No estaban en Malado. «Aquí están las llaves para vosotros», decía la nota, clavada a la pared por uno de los dos cuernos del puño metálico. «Tenemos un nuevo lugar de reunión». Ori y Enoch habían leído la nota y se habían quedado mirando el uno al otro. Enoch era un estúpido, pero esta vez Ori había compartido su confusión.
—¿La colina de la Bandera?
En un extremo de la ciudad, al final de la línea Principal en su recorrido en dirección norte desde la estación de la Calle Perdido, la colina de la Bandera era el lugar donde vivían los banqueros e industriales, los funcionarios, los artistas de éxito. Era un paisaje de amplias avenidas y suntuosas mansiones, delimitadas a un lado por las calles y al otro por grandes zonas ajardinadas comunes. Había árboles floridos y banianos, tapizados de nudosas enredaderas que formaban raíces y troncos y crecían entre los negros adoquines.
Desde hacía años, había en la colina de la Bandera un lugar miserable, como un absceso: un desliz de la planificación urbanística. El alcalde Tremulo el Reformador, dos siglos antes, había ordenado que se construyeran algunas casas modestas en las laderas de la loma a la que el lugar le debía el nombre, para que los héroes de las Guerras Piratas, según dijo, pudieran vivir junto a aquellos a los que habían defendido. Los acaudalados de la colina de la Bandera no los habían recibido con los brazos abiertos y los planes del alcalde Tremulo sobre una «fusión social» acabaron convertidos en objeto de escarnio. Sin aportaciones de capital, lo que había sido modesto se convirtió en miserable. Las tejas y los ladrillos se estropearon. La pequeña comunidad de pobres de la colina de la Bandera viajaba en tren, mientras que sus vecinos, desdeñando los transportes públicos, hacían uso de sus carruajes privados, y aguardaban a que la miseria alcanzara una masa crítica. Esto había ocurrido hacía quince años.

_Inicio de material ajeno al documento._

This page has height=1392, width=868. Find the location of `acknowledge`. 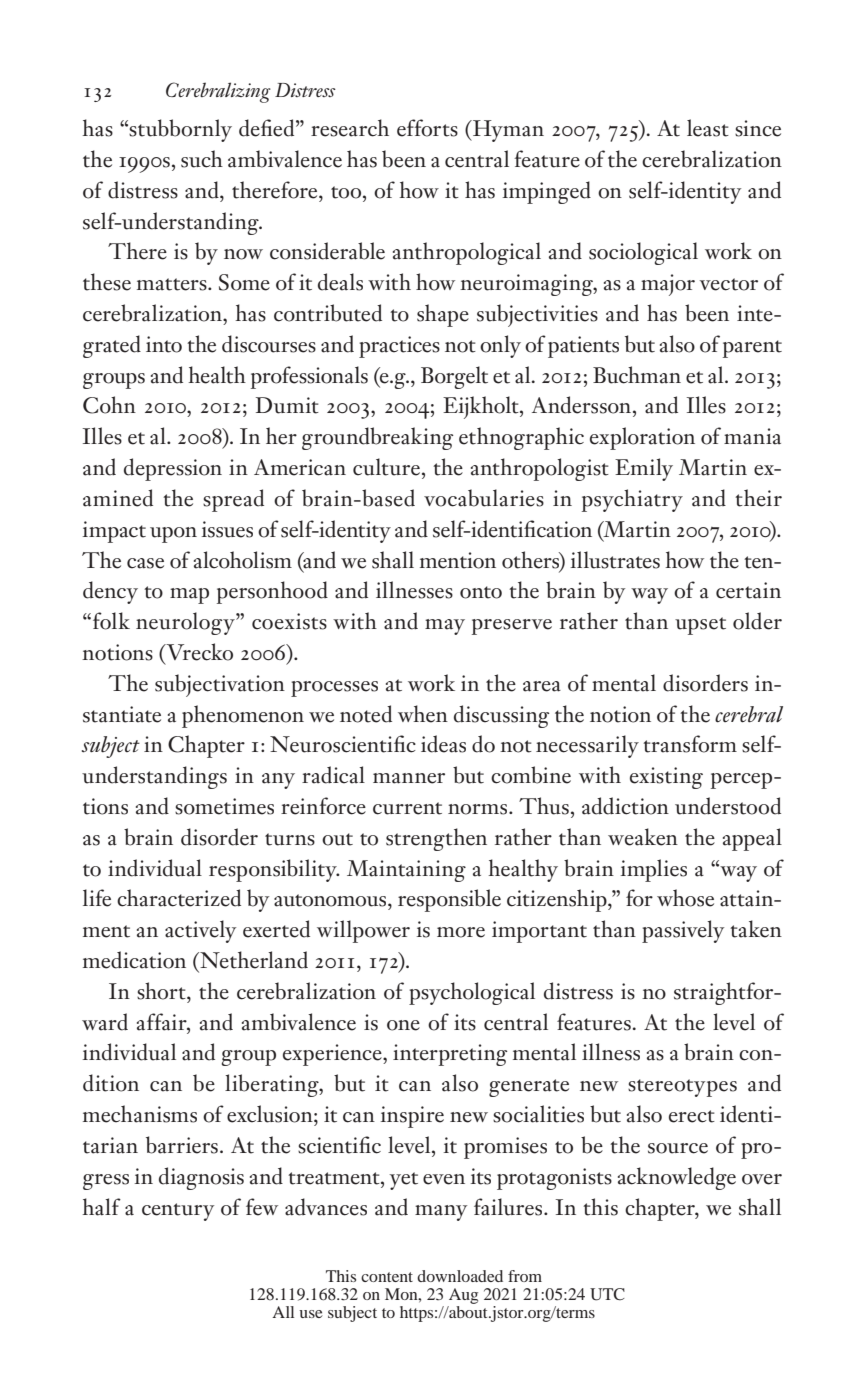

acknowledge is located at coordinates (677, 1178).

Los pobres habían sido desalojados de sus casas en ruinas y realojados en bloques de hormigón de diez y quince plantas en Ecomir y Galantina. Y entonces, sus antiguos vecinos habían explorado con curiosidad aquellas desiertas colonias y el dinero, al fin, había empezado a afluir. Algunos edificios, apuntalados y fundidos en grupos de dos o de tres, habían sido reformados y alquilados a nuevos ricos: vivir en «casitas populares» reformadas se había puesto de moda. Pero algunas de las calles del anónimo barrio pobre de la colina de la Bandera, con aquellos edificios característicos que recordaban a bloques de gelatina, se preservaron, convertidas en un museo de la miseria.